## [Supplied material]

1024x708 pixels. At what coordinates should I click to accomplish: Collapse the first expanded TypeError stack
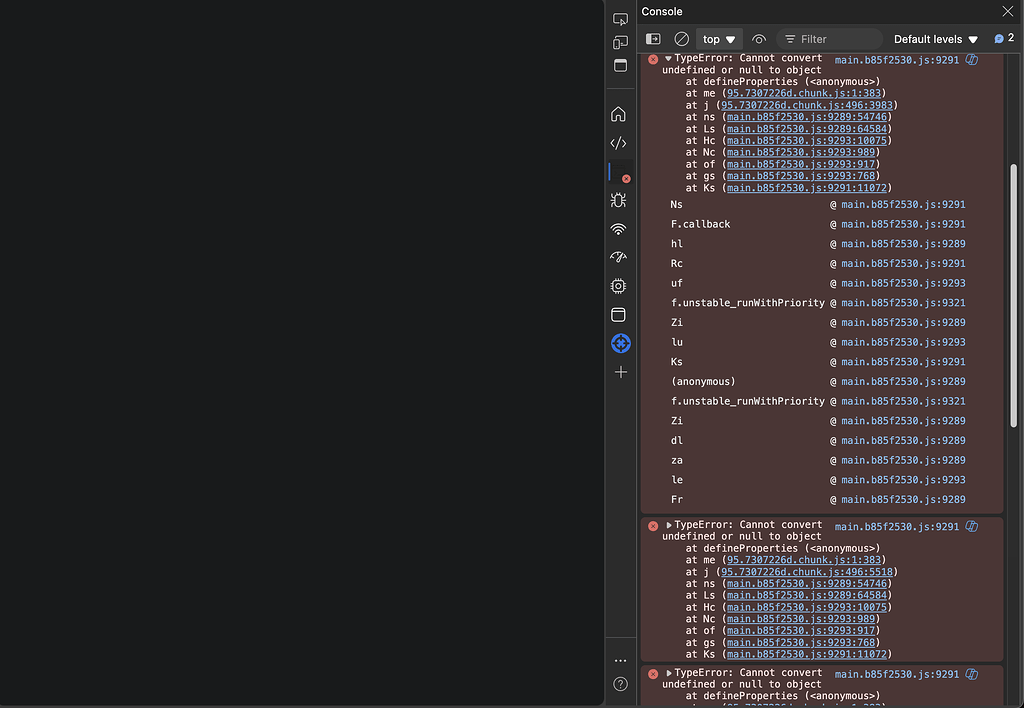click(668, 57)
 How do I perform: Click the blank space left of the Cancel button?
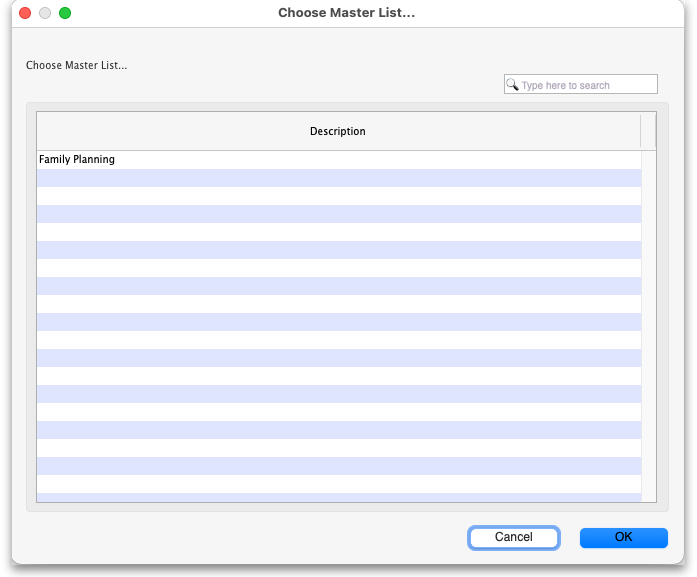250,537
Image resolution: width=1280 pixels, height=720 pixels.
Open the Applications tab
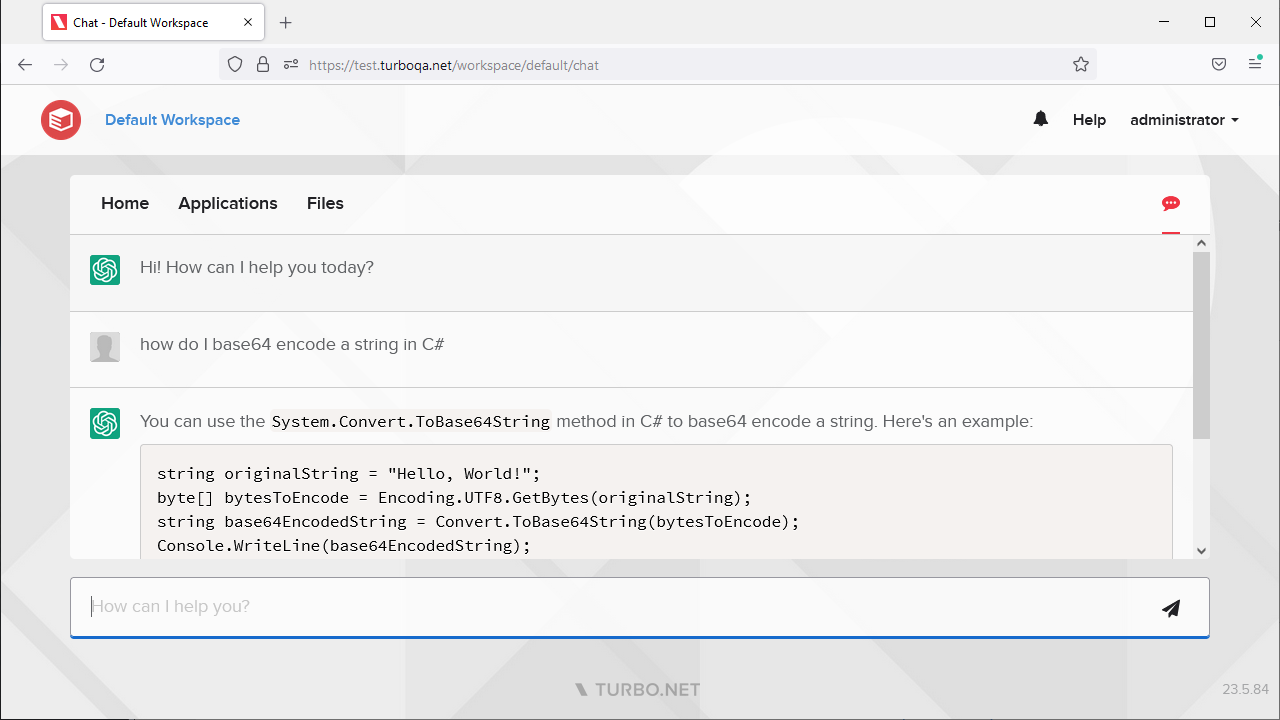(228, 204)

## [What this task involves]
Rewrite all the records, swapping every "pixels" for "px" and keeping everything else the same. Omit the pictures.

## [Response]
1024x708 px. At what coordinates should I click to accomplish: Collapse the first expanded TypeError stack
click(668, 57)
 How do I perform: Click the blank space left of the Cancel button?
250,537
Image resolution: width=1280 px, height=720 px.
Open the Applications tab
(228, 204)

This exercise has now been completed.